*Page extract*.
┌──
In less than two years, social networking has transformed the way we communicate. And for brands, it has opened up new ways to engage with consumers.
Display advertising is certainly a viable ad model in social environments, but the real opportunity for marketers is to leverage the unprecedented community-building aspects to build their brands. Marketers are experimenting while getting better attuned to consumers’ opinions of their efforts.
However, it isn’t easy to join the communities that your customers have formed. Read on for the six ‘C’s of social influence marketing.
In 2007, for better or worse many companies experimented with social networking environments. Brands like Victoria Secret’s loungewear line PINK and Nike seem to thrive in the space, giving consumers access to unique content they can’t get anywhere else. Access to valuable tools and content is a key factor in a consumer’s decision to interact with a brand.
Regardless of their goals, brands need to think about customizing bite-sized, portable content or experiences for their most prominent target segments—content that their “friends” would be proud to display, share, or support.
└──
*Work instructions*.
1. Using the article on social networking and brand marketing, decide whether each statement agrees with it. Answer yes or no for each, and quote the words from the article that settle it.
(a) Display advertising is described as unworkable in social environments.
(b) Nike is one of the brands said to thrive in the space.
(c) Many companies tried out social networking environments in 2007.
2. Write a continuation of the article on social networking and brand marketing, starting right after its last sentence.

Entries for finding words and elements
┌──
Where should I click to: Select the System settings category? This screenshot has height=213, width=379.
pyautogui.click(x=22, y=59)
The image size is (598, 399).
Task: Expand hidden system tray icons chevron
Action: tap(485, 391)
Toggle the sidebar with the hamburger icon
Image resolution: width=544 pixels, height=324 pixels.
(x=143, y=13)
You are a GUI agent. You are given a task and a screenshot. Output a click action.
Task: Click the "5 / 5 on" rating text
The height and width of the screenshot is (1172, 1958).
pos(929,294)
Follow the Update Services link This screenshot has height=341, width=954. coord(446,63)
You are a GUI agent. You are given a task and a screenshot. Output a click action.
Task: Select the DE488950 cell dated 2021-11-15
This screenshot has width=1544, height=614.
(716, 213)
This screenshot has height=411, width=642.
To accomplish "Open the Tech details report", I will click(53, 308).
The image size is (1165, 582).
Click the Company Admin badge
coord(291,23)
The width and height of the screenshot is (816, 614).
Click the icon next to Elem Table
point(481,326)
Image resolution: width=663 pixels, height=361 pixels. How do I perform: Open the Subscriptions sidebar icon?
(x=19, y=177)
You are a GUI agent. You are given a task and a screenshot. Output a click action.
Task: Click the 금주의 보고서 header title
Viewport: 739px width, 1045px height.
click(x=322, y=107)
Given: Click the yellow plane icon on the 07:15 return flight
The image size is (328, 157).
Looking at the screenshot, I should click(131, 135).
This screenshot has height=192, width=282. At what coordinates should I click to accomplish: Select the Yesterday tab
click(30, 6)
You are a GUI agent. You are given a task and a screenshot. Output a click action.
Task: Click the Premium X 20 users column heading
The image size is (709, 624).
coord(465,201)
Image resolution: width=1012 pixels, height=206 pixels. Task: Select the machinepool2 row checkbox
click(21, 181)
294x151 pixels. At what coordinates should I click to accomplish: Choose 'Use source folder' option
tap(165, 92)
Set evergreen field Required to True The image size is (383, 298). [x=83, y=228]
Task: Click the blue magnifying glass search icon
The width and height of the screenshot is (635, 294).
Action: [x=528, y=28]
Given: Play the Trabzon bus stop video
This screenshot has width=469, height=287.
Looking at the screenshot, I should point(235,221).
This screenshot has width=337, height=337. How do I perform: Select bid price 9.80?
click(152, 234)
└──
*Answers per task*.
1.
(a) No: "Display advertising is certainly a viable ad model in social environments"
(b) Yes: "Brands like Victoria Secret’s loungewear line PINK and Nike seem to thrive in the space"
(c) Yes: "In 2007, for better or worse many companies experimented with social networking environments."

2.
Users crave the ability to customize, post and share content. On social networks like MySpace or Facebook, users define themselves through their personalized profile pages and the elements that they choose to display. On sites like YouTube and Flickr, users are building custom video or seeking content that represents their particular likes, interests or sense of humor. While not all user generated content is positive, the genuine quality of it can add a significant dimension to a brand among a community of influencers.
Marketers need to empower consumers to express themselves.. In most cases, brands can craft the framework of a social media campaign, but the customization of content and the dialogue is up to the consumer.
The foundation of every community is a relationship rooted in trust and mutual interest. Brands need to understand the community they are convening with and what holds them together. Marketers should think carefully about how to personify and express their brands appropriately.
The adage “build it and they will come” is not applicable here. To build community within social media campaigns, brands need to achieve several things:
• Give users a reason to interact with your brand frequently by providing unique content, value or engagement.
• Let your content travel by distributing it across widgets and other mechanisms beyond your Web site.
• Consider adding social networking experiences on your site relating back to your brand pages on social networking sites.
Many consumers represent aspects of their personalities through the brands they associate with, advocate or even criticize. Dialogue is happening openly among consumers, which creates both an opportunity and a challenge. Brands can tap into positive buzz and build a network of advocates to support customer relationship building and new sales. But brands must also accept the negative conversation and hear the signals that may help them mitigate a problem before it escalates.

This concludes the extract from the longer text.